El Gobierno lleva tiempo recortando en educación, sanidad, servicios públicos, ayuda a la dependencia… Sorprendentemente, no ha pasado nada. Ni siquiera el déficit, la gran excusa, consigue reducirse en proporción. La vida sigue, eso sí, más lastimera, dura y difícil de sobrellevar cuando el margen de maniobra ya era escaso. La crisis, por poner un nombre que explique parte, sólo parte, de lo ocurrido en estos últimos años, ha puesto patas arriba el estado del bienestar hasta que ha caído la última moneda de los bolsillos del ciudadano.
Sólo queda un sector todavía pujante, con buenas perspectivas de futuro donde labrarse una carrera aunque sea a base de patadas y zancadillas, faltas y fueras de juego que rara vez son pitados. Sí, el fútbol. Francisco Camps, ex presidente de la Generalitat valenciana, dejó a su sucesor un caramelo envenenado, avales impagados mediante por parte de los tres primeros clubs de fútbol de la comunidad autónoma. Y mientras permitimos, aunque protestemos, que el poder recorte en todo, queda un campo prohibido: el fútbol. Y ellos lo saben. El fútbol nos mantiene democráticos, amansa la fiera que despierta cuando nos quitan las urgencias nocturnas, los servicios de ambulancia o el tratamiento a inmigrantes sin papeles. El fútbol tiene un poder beatífico y redirige la indignación hacia el medio centro, hacia el equipo contrario, hacia el entrenador, hacia el árbitro arbitrario, incluso hacia los jugadores, a los que se les adoctrina para relativizar, incluso entender, el enfado de la afición tras un mal partido o un resultado adverso.

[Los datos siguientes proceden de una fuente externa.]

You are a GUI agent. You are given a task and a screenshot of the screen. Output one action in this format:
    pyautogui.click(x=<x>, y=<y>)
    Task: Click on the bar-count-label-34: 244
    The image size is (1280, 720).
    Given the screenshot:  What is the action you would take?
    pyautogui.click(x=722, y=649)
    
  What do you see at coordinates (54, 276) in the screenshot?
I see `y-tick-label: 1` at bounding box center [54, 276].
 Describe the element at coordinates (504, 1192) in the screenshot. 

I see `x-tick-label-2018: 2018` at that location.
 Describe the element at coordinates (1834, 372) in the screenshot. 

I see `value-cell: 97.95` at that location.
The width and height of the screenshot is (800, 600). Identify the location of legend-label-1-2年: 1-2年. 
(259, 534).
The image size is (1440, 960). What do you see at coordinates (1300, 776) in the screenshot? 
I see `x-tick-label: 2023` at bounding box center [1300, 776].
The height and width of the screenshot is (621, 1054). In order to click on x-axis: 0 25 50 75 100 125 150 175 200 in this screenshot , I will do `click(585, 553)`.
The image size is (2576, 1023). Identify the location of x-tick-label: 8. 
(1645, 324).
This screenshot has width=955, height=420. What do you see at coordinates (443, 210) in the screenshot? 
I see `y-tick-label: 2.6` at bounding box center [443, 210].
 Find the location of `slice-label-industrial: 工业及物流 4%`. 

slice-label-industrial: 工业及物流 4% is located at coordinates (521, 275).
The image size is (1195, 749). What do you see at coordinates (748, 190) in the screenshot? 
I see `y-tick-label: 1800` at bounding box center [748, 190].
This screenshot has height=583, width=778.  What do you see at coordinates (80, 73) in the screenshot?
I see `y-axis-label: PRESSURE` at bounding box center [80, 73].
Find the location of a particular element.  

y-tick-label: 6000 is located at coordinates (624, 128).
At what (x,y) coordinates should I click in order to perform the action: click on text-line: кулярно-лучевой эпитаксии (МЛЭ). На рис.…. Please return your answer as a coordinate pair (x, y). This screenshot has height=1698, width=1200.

Y sí que protestamos por los recortes en lo imprescindible: gritamos, escribimos pancartas en la calle y blogs en casa, tuiteamos ira y compartimos imágenes-protesta que señalan a aquellos que han traspasado la línea Maginot de la decencia. Pero, mientras haya fútbol, podrán seguir campando por sus anchas en ese terreno sembrado de sobres, contabilidades B y dinero negro regularizado en una amnistía fiscal a la carta.